We pushed and kept coming close all year, and we finally broke

through in the biggest moments of our season."

The Gators chomped number three-seed Kentucky 4-0 to win their

fourth match in four days-and fourth tournament championship in

program history.

"The thing with the seeding is that it matters most what the team

thinks," Jackson said. "We felt as though we could win regardless

of what people were saying."

Jackson, who has said many times this season his team is capable of

playing with the best programs in the country, finally saw the

Gators play to their full potential this weekend.

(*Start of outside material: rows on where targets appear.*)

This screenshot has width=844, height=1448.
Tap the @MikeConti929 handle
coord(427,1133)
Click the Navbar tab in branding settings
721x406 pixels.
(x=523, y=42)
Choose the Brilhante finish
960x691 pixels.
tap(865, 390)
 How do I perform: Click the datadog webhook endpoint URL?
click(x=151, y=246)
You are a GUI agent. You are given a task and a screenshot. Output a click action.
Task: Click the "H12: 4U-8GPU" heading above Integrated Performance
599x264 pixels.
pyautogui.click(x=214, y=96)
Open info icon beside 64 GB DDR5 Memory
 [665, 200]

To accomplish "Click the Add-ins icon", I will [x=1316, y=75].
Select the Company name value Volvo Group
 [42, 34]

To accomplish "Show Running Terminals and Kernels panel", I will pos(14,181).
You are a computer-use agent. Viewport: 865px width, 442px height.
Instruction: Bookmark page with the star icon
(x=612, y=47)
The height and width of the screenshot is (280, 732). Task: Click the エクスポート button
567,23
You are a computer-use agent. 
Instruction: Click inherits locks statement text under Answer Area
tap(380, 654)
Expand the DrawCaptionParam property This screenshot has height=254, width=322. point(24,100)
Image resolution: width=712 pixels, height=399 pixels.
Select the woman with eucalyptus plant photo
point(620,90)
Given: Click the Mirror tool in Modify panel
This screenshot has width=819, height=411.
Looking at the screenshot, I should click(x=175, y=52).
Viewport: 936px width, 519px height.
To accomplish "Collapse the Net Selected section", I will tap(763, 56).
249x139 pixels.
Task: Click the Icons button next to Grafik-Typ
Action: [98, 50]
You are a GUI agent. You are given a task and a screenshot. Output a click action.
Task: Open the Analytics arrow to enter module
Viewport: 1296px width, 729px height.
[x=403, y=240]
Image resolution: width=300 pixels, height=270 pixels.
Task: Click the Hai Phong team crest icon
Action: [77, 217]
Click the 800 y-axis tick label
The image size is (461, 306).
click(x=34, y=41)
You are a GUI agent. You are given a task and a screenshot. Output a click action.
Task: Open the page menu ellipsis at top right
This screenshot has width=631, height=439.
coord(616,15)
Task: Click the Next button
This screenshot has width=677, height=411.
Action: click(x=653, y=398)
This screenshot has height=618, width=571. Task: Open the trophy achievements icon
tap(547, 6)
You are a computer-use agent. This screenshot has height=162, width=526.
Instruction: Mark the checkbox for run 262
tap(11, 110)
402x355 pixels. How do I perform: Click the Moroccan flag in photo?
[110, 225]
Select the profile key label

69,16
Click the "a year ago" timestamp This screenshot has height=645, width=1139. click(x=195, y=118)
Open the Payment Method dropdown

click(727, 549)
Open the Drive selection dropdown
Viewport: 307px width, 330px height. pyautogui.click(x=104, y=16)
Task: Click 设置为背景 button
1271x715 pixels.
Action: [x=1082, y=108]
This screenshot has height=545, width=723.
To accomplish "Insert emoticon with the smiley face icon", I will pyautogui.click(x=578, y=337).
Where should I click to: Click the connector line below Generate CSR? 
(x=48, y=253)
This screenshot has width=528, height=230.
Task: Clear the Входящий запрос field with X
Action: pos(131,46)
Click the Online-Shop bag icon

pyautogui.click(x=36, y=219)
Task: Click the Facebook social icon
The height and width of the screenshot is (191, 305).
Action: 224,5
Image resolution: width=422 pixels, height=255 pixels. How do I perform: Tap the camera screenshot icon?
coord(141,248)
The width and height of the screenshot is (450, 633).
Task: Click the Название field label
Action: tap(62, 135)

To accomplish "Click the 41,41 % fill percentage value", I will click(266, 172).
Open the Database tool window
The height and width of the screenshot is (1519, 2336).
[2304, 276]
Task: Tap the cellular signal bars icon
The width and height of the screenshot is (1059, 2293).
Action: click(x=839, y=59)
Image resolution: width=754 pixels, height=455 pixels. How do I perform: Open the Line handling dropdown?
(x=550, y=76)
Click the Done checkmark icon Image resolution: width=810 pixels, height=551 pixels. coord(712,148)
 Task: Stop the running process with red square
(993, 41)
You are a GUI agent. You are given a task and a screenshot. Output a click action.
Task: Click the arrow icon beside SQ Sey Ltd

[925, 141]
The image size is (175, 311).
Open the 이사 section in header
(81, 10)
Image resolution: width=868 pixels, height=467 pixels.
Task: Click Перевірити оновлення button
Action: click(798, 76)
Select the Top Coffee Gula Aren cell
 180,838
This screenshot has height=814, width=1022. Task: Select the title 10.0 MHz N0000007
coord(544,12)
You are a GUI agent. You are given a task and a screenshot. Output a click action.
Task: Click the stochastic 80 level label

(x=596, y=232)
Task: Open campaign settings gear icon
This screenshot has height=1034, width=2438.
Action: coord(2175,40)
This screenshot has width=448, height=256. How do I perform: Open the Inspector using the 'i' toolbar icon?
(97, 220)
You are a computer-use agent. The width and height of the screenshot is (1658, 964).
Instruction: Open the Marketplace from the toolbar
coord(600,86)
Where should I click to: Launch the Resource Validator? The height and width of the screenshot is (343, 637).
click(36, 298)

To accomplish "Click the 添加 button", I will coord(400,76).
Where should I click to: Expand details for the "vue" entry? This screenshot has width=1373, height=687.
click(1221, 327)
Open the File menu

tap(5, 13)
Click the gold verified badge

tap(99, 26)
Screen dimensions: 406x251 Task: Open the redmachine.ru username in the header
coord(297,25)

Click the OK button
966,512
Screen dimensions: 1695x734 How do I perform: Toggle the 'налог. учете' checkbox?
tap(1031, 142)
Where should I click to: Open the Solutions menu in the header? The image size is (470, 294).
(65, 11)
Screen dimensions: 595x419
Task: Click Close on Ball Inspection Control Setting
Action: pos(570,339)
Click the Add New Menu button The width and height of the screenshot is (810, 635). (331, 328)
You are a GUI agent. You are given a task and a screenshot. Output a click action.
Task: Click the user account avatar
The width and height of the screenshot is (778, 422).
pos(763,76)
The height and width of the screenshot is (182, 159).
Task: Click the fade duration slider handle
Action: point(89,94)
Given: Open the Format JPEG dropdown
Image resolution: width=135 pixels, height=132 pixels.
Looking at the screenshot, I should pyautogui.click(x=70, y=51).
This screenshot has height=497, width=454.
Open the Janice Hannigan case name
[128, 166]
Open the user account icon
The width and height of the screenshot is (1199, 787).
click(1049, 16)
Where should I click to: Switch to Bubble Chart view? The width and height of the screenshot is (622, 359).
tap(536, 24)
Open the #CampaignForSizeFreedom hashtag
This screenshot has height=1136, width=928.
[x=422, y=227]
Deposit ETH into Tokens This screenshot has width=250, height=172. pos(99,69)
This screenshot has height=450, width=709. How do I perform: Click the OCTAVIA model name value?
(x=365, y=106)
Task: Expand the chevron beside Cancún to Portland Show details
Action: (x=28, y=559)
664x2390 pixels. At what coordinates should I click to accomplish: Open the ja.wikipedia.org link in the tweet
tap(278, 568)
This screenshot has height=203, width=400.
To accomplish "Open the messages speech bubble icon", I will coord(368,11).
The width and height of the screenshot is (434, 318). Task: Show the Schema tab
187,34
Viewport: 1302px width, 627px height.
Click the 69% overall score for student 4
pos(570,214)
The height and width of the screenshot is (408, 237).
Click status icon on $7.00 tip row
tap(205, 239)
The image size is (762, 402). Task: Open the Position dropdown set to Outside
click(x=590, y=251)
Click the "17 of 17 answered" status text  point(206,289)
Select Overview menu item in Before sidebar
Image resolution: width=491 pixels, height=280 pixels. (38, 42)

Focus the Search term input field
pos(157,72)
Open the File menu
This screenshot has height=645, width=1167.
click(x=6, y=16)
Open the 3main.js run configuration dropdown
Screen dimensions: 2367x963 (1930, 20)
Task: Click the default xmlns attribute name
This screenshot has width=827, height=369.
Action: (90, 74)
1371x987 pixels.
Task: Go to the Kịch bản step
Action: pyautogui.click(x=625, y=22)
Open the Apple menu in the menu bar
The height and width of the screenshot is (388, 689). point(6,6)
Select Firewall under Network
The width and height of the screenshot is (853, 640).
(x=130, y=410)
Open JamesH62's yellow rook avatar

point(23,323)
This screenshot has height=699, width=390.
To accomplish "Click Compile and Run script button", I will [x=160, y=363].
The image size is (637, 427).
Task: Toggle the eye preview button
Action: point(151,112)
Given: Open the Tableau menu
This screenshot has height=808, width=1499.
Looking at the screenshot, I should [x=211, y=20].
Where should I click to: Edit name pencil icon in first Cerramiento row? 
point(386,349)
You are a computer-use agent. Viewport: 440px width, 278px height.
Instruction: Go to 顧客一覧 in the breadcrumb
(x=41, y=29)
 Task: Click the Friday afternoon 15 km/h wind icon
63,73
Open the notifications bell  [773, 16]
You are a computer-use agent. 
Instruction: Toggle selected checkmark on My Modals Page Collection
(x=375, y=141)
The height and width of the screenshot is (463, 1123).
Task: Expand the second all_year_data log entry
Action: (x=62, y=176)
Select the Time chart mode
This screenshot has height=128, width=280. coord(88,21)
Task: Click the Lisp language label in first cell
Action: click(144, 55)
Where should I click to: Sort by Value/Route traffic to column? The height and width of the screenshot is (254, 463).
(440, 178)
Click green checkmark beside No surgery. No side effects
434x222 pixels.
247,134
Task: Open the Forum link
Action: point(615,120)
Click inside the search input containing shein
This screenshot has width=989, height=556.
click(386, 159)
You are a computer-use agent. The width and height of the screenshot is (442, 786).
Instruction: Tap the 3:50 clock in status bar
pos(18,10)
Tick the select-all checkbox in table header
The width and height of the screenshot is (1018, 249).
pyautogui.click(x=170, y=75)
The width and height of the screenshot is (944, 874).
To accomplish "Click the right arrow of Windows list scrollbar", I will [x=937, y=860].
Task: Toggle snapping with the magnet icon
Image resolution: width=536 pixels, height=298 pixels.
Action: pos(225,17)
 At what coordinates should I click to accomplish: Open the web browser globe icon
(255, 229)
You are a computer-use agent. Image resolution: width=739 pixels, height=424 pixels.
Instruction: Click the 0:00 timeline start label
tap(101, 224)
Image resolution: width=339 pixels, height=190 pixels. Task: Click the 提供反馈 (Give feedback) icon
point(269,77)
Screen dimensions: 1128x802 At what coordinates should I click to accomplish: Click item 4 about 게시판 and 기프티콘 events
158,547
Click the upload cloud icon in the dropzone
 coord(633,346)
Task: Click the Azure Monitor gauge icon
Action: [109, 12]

In its run to the title, Florida beat top-seeded Tennessee in the

semifinals, a team they had lost to 7-0 in the regular season, and

Kentucky, revenging a 4-3 home loss to the Wildcats on April

1.

"I think the difference in the Tennessee match is that we were

playing at home this time," Jackson said. "And in [Sunday's] match,

well we have just improved quite a bit. We were able to do better

in a close match and that's what improvement does for you."

Florida got started by capturing the doubles point. UF then won two

singles matches in straight sets courtesy of Sekou Bangoura Jr. on

Court 2 and Bob van Overbeek on Court 4.

For the second time this tournament, Nassim Slilam provided the

match-clinching win, a 4-6, 6-4, 6-3 comeback against Brad Cox on

Court 3.

"To be able to win the last match is amazing," Slilam said. "I was

talking to [assistant coach] Antoine [Benneteau] and I told him,

'You have to help me. I'm stressed. You're going to have to tell me

what I have to do on each point.'"

Slilam had several clutch moments throughout the weekend, but it

was senior star Alexandre Lacroix who was named tournament MVP

Sunday.

"He's our leader in every area," Jackson said. "To be able to win

the SEC tournament championship on our home court means a lot, and

we couldn't do it without his leadership."